GBR British in England and Scotland 1KGP
FIN Finnish in Finland 1KGP
CEU Utah Residents (CEPH) with Northern and Western European Ancestry 1KGP
>>> for population in microhapdb.Population.from_query("Name.str.contains('Afr')"):
... print(population)
...
MHDBP-3dab7bdd14 Africa 10.1016/j.fsigen.2018.05.008
SA000101C African Americans ALFRED
ACB African Caribbeans in Barbados 1KGP
ASW Americans of African Ancestry in SW USA 1KGP
A similar set of functions return DataFrame objects with subsets of the primary database tables.
>>> microhapdb.Marker.table_from_ids(["mh06USC-6pB", "mh17USC-17qA", "mh02USC-2pA"])
Name PermID Reference Chrom Offsets Ae In Fst Source
48 mh02USC-2pA MHDBM-1734fe04 GRCh38 chr2 10810991,10811035,10811042,10811069 2.7695 0.3702 0.2143 10.1016/j.fsigen.2019.102213
226 mh06USC-6pB MHDBM-7cd89ff8 GRCh38 chr6 53836249,53836252,53836260 3.1711 0.1165 0.0948 10.1016/j.fsigen.2019.102213
534 mh17USC-17qA MHDBM-cd7a9041 GRCh38 chr17 27762200,27762204,27762238,27762287 3.5538 0.0604 -0.0283 10.1016/j.fsigen.2019.102213
>>> microhapdb.Marker.table_from_region("chr11:25000000-50000000")

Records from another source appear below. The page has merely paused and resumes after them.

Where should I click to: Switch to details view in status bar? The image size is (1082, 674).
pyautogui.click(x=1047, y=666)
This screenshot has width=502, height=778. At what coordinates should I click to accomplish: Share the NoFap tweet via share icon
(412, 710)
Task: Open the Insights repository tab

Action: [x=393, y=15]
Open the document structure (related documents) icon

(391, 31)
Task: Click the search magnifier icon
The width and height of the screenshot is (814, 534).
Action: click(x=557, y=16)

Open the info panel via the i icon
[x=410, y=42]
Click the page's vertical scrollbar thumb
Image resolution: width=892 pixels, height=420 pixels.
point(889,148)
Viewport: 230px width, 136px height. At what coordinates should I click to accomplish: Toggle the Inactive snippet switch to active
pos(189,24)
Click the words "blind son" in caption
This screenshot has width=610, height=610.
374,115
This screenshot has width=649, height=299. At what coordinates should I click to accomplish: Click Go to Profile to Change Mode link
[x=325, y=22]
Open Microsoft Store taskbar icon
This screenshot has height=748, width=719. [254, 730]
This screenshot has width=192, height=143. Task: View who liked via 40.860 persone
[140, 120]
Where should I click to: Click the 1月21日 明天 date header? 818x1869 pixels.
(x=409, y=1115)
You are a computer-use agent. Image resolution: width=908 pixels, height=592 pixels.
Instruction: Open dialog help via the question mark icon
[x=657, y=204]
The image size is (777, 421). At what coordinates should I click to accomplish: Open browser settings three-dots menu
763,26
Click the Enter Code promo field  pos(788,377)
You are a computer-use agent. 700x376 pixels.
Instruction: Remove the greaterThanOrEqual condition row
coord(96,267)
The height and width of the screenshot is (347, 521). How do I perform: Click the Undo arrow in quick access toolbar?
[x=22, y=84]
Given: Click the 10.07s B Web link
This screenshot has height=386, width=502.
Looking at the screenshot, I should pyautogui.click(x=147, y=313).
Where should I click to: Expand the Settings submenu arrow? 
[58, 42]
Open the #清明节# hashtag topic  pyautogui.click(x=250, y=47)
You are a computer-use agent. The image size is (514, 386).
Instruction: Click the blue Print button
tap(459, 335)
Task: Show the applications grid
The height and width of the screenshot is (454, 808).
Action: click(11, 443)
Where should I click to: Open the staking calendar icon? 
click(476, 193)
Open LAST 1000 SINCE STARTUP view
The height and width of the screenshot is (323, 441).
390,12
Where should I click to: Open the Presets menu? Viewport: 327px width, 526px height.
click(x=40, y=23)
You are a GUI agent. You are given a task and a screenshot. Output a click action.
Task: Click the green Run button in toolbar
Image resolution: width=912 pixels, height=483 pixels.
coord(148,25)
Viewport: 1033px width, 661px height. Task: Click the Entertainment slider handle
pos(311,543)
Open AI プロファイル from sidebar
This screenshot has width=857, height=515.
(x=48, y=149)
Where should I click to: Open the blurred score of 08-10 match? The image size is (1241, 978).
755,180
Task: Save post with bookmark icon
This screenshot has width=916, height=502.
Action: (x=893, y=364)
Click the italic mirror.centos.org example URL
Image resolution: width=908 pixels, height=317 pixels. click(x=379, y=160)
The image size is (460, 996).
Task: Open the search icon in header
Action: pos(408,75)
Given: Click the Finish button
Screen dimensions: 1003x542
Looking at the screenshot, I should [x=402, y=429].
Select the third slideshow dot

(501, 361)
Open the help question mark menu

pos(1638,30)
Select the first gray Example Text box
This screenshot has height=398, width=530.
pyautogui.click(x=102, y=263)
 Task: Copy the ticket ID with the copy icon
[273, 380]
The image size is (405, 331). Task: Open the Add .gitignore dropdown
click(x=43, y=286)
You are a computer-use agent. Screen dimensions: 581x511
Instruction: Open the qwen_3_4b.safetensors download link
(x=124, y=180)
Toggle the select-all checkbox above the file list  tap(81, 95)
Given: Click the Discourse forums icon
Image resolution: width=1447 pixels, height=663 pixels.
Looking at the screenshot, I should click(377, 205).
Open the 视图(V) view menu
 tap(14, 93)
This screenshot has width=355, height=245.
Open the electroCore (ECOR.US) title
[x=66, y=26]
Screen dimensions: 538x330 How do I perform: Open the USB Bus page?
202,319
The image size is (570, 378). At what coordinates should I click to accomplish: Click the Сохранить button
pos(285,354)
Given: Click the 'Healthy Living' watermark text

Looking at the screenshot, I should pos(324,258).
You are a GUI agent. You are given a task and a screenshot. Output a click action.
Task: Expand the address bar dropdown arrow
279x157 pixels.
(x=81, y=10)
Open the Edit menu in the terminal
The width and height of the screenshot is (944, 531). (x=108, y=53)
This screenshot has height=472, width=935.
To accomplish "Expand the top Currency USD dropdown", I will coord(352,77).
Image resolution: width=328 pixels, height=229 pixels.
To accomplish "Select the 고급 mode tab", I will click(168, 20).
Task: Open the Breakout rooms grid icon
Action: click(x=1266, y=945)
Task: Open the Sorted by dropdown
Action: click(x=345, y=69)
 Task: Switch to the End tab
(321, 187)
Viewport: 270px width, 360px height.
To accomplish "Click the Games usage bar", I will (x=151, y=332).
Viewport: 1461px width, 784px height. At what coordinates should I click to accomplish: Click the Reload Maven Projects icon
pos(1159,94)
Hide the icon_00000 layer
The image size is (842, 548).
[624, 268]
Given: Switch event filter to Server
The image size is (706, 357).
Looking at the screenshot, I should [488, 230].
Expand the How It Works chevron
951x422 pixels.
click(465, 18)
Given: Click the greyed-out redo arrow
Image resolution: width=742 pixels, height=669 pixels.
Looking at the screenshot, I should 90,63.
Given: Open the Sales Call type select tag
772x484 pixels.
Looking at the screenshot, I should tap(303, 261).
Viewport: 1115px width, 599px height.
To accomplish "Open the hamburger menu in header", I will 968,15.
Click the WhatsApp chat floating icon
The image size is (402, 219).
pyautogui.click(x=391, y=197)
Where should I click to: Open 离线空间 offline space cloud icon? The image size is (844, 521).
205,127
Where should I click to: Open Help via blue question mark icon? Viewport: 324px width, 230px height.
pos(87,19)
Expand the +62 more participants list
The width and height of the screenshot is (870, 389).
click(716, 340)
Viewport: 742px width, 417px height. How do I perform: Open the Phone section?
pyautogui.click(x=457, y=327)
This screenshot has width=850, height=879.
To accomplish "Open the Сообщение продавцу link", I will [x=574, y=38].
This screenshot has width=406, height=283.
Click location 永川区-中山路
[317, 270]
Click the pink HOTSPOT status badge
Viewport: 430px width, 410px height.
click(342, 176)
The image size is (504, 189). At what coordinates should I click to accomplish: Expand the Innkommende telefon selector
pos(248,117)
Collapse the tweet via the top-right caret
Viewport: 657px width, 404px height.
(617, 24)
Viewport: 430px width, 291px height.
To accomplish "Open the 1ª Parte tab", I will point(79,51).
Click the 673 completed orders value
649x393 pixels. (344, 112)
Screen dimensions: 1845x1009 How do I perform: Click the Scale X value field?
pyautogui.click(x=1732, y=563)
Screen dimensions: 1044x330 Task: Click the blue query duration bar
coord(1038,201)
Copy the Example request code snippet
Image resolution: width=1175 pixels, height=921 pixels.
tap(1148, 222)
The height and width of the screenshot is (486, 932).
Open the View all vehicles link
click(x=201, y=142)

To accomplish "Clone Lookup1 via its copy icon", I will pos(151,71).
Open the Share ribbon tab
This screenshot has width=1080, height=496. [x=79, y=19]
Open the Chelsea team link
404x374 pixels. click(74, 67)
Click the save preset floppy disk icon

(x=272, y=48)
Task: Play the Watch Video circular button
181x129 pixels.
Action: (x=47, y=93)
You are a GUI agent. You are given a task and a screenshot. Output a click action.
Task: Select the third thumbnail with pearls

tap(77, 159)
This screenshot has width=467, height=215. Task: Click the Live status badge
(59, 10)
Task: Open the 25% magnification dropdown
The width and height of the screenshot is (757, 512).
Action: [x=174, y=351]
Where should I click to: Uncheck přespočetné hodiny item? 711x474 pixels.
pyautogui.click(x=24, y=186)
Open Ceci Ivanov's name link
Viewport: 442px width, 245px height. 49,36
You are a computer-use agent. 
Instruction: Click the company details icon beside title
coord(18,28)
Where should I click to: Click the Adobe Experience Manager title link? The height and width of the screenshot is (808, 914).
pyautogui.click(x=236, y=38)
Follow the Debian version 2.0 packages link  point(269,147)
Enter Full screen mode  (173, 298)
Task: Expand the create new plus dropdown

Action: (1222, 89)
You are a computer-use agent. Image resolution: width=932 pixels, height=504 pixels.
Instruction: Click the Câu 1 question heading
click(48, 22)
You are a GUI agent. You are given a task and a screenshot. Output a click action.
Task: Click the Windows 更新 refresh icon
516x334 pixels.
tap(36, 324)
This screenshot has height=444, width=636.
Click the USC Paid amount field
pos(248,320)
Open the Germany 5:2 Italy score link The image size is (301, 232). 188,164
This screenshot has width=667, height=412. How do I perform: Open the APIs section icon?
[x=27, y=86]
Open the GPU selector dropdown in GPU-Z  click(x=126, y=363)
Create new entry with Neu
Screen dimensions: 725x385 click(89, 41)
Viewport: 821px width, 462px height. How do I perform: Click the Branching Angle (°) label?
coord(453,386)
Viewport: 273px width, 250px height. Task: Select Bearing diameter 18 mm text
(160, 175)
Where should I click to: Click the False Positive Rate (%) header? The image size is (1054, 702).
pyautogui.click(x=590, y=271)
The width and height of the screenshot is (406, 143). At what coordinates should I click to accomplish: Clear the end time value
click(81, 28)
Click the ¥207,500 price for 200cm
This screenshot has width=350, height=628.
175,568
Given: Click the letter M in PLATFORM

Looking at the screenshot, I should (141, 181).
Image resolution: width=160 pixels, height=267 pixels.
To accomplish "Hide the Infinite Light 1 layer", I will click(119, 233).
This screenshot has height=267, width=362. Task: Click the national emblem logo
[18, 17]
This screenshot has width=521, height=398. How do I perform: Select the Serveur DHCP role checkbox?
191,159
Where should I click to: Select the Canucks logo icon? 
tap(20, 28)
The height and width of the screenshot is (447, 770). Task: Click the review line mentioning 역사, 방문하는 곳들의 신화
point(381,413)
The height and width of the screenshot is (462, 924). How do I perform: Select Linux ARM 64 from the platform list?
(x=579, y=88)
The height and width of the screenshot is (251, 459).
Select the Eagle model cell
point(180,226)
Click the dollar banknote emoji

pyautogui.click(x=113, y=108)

Name PermID Reference Chrom Offsets Ae In Fst Source
368 mh11ZBF-001 MHDBM-6a26f27d GRCh38 chr11 27379841,27379901 2.4158 0.0755 0.0262 10.1002/elps.201900451
369 mh11PK-63643 MHDBM-c5ce121f GRCh38 chr11 34415814,34415816,34415818,34415835,34415836,3... NaN NaN NaN 10.1016/j.fsigen.2018.05.008
370 mh11USC-11pB MHDBM-2408c5b4 GRCh38 chr11 34415816,34415818,34415835,34415836 3.9841 0.1404 0.1346 10.1016/j.fsigen.2019.102213
>>> panel = microhapdb.Marker.table_from_query("Source == '10.1007/s00414-020-02483-x'")
>>> panel.shape
(59, 9)
>>> microhapdb.Population.table_from_ids(["GBR", "FIN", "CEU"])
ID Name Source
12 GBR British in England and Scotland 1KGP
26 FIN Finnish in Finland 1KGP
103 CEU Utah Residents (CEPH) with Northern and Wester... 1KGP
>>> microhapdb.Population.table_from_query("Name.str.contains('Afr')")
ID Name Source
2 MHDBP-3dab7bdd14 Africa 10.1016/j.fsigen.2018.05.008
3 SA000101C African Americans ALFRED
4 ACB African Caribbeans in Barbados 1KGP
5 ASW Americans of African Ancestry in SW USA 1KGP
Direct file access¶
For users that have successfully installed MicroHapDB but do not want to access the database contents through the CLI or API, database tables can be accessed directly and loaded into Excel, R, Python, or any preferred data analysis environment.
Running microhapdb --files
on the command line will reveal the location of these files on the local system.
WARNING: Modifying the contents of the database files may cause problems with MicroHapDB. Any user wishing to sort, filter, or otherwise manipulate the contents of the core database files should instead make copies of those files and manipulate the copies.